Vous ne critiquez pas seulement le moment que nous avons choisi pour déposer cette proposition de loi. Vous critiquez également le terme de « République décente ». Je disais à la tribune que celui de « République irréprochable » était, d'une certaine manière, encore plus fort, et presque plus critique par rapport à la façon dont la République fonctionnait, puisqu'il semble supposer qu'elle n'a pas été, jusqu'ici, irréprochable. Si vous voulez nous faire dire qu'avant 2007, et notamment entre 2002 et 2007 – si nous devions entrer dans une polémique politique, ce qui n'est évidemment pas mon propos –, nous aurions pu partager le jugement du candidat Sarkozy, nous le disons volontiers. La République n'avait pas toujours été irréprochable sous les précédentes mandatures, et notamment pas dans la période la plus récente.
Cela étant, nous avons retenu un terme beaucoup plus modéré, et qui correspond à une situation sur laquelle je voudrais insister : ce qui était hier une évidence n'en est plus une aujourd'hui. Autrefois, il était évident que le fait d'être à la fois ministre du budget et trésorier d'un parti politique ne créait pas ipso facto une situation potentielle de conflit d'intérêts. Ce n'est plus évident aujourd'hui. Autre exemple, pris en dehors du champ politique : il était évident pour certains que leur rémunération ne pouvait pas connaître une autre évolution que celle de la situation financière ou des résultats boursiers de leur entreprise. Ce n'est plus évident aujourd'hui. Autrefois, il était évident que lorsque l'on exerçait des responsabilités, on devait rendre à la collectivité et à la société, à due proportion de ces responsabilités. Ce n'est plus évident aujourd'hui.
Le terme de « République décente » vise simplement à souligner que la décence, c'est justement de rappeler chacun à ses responsabilités et à ses devoirs. N'y voyez nulle mise en cause personnelle. N'y voyez nulle accusation. (Exclamations sur les bancs du groupe UMP.) Mais vous pouvez toujours le faire si vous le souhaitez.

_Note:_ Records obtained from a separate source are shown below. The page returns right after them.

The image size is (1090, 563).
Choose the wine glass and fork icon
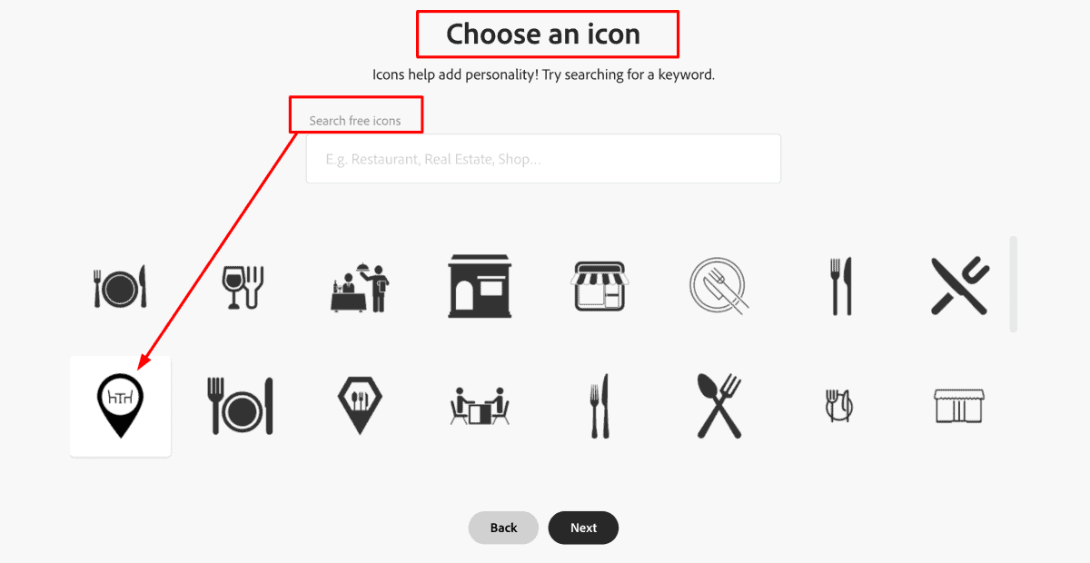pos(243,287)
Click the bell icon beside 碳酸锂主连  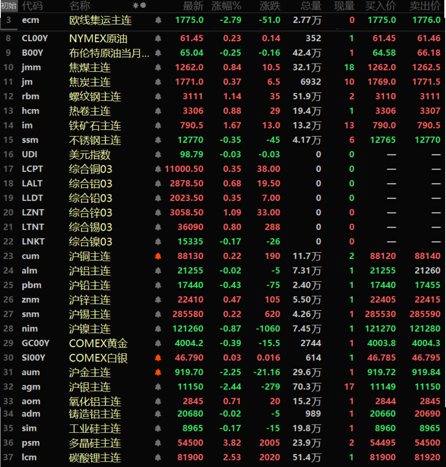[x=158, y=457]
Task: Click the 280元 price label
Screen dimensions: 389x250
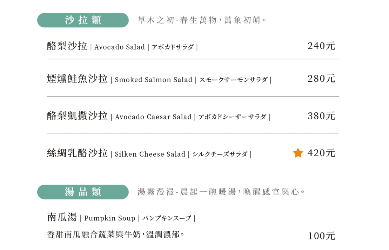Action: click(x=321, y=79)
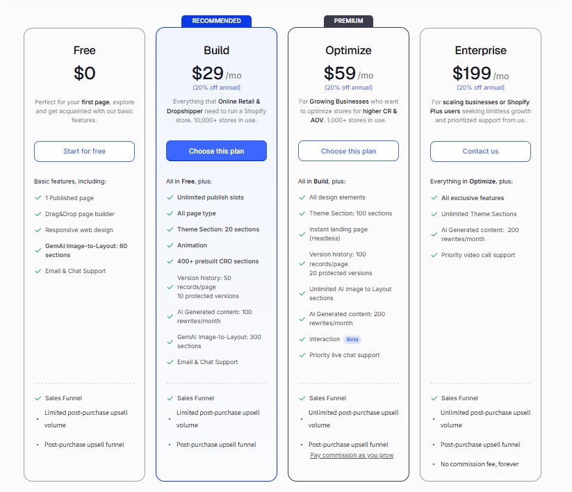Open Pay commission as you grow link
Image resolution: width=572 pixels, height=492 pixels.
(352, 455)
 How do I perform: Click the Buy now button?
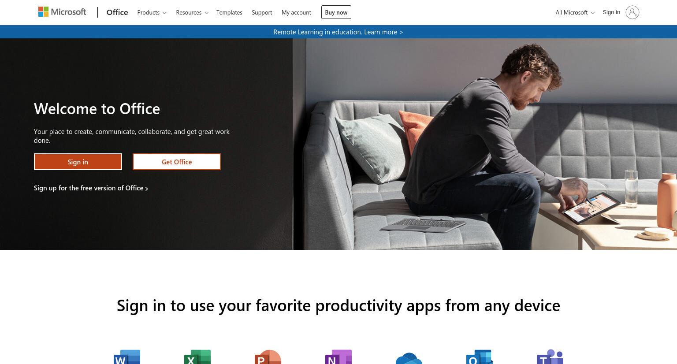click(x=336, y=12)
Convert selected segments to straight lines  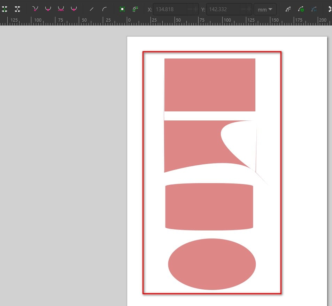coord(92,9)
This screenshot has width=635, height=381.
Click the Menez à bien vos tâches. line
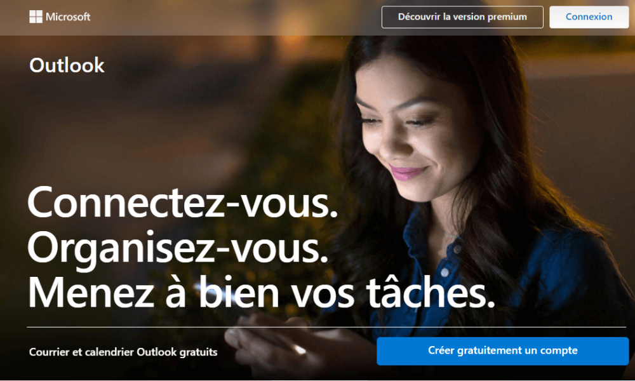(262, 292)
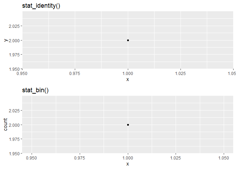236x169 pixels.
Task: Click the 0.950 x-axis label in bottom plot
Action: pyautogui.click(x=31, y=158)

J'en viens à ma conclusion. Vous nous dites, sans discuter du fond de ce texte et sans faire de propositions particulières, qu'il n'obéirait qu'à une volonté de revanche politique. Très sincèrement, au point où vous en êtes aujourd'hui, au point où en sont aujourd'hui les personnalités concernées, je crois qu'il n'est pas nécessaire d'en rajouter. La crise provoquée par cette situation de cumul d'activités, voire de conflit d'intérêts, la crise morale dans laquelle est plongé le pays, et dans laquelle sont plongés le Gouvernement et sa majorité, est suffisamment profonde pour que nous n'ayons pas besoin d'en rajouter une once.
Ce que nous disons simplement, c'est qu'à laisser ces situations perdurer, nous donnerons le sentiment d'y consentir et d'accepter qu'elles puissent se reproduire.
Il serait pour le moins singulier de dénoncer comme « populiste » une mesure qui vise seulement à tirer les conséquences d'une situation caractérisée justement par des réactions populistes que vous créez vous-mêmes en laissant perdurer des pratiques qui choquent nos concitoyens.